### INPUT FOR THIS TASK

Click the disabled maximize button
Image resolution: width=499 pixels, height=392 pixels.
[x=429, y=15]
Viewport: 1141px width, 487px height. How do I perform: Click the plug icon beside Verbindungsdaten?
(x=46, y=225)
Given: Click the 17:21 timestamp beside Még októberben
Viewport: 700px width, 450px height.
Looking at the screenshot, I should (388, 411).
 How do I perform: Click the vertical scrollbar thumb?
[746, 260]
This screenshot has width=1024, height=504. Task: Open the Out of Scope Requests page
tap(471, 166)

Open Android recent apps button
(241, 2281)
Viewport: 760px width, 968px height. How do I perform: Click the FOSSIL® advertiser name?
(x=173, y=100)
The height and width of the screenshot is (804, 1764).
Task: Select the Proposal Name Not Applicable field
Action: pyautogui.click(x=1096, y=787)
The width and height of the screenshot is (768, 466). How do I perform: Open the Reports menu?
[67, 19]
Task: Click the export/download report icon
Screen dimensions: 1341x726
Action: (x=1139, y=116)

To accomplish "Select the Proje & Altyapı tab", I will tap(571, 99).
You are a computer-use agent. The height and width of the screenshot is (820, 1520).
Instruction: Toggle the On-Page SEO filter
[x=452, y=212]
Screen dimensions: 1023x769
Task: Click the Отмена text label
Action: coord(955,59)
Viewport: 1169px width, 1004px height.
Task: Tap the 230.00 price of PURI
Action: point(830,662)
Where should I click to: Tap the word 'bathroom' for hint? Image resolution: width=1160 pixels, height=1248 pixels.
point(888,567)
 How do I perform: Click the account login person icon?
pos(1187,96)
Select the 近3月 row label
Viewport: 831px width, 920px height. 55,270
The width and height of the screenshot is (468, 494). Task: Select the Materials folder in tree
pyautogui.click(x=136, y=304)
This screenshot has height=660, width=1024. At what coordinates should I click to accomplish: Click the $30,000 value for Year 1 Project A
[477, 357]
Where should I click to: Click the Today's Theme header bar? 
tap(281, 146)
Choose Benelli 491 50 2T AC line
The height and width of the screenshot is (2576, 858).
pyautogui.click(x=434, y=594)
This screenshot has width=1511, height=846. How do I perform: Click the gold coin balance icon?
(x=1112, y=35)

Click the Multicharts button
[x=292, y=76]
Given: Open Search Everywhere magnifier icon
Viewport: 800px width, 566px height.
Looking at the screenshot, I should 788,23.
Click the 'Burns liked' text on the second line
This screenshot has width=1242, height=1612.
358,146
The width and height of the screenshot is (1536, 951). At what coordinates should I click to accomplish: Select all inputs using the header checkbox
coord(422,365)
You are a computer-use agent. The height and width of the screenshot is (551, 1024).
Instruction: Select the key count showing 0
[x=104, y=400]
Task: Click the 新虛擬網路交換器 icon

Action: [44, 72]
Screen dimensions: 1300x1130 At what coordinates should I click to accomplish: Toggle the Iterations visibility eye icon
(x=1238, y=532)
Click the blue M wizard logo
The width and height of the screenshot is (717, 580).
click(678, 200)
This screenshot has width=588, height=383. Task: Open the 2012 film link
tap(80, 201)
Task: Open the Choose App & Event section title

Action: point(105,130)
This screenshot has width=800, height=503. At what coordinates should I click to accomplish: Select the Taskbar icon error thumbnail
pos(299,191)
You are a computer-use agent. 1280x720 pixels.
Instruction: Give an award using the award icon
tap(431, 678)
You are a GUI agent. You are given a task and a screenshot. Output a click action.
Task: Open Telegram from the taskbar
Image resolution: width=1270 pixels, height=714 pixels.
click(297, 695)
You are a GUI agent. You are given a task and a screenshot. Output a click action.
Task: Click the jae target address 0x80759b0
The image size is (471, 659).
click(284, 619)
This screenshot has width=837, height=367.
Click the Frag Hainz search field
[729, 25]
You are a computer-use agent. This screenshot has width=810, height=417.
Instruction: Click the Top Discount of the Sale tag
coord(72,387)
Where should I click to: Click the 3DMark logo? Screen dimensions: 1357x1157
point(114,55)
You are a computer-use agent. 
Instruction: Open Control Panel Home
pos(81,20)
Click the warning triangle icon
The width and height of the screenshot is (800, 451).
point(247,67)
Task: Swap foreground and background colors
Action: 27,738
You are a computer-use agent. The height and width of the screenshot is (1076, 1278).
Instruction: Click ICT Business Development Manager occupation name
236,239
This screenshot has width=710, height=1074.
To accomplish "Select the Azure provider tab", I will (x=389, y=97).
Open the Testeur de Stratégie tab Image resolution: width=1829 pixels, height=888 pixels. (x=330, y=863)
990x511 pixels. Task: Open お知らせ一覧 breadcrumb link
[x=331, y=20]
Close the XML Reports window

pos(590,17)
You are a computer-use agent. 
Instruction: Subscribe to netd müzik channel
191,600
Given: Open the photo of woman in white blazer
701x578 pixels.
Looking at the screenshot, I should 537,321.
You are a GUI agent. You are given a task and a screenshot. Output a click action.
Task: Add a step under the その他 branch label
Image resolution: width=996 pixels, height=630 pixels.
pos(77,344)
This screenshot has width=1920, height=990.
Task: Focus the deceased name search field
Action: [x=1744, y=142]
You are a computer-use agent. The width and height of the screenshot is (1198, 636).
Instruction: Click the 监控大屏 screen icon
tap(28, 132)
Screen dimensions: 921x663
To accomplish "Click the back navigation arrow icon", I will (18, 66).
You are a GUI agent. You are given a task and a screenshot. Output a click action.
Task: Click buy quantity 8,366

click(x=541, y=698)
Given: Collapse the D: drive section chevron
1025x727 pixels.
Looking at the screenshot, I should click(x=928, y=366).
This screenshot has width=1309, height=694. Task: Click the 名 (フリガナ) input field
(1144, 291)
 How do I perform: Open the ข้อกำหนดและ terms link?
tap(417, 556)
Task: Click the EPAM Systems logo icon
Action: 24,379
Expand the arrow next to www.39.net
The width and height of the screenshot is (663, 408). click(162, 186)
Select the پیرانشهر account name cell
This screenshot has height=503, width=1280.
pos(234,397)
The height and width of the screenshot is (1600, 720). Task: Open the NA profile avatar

######

WHAT THE EXERCISE ASKS: Where a line in the records above contains the word "will", include it in the count; state the total and nothing more.

REPLY TO THE EXERCISE: 3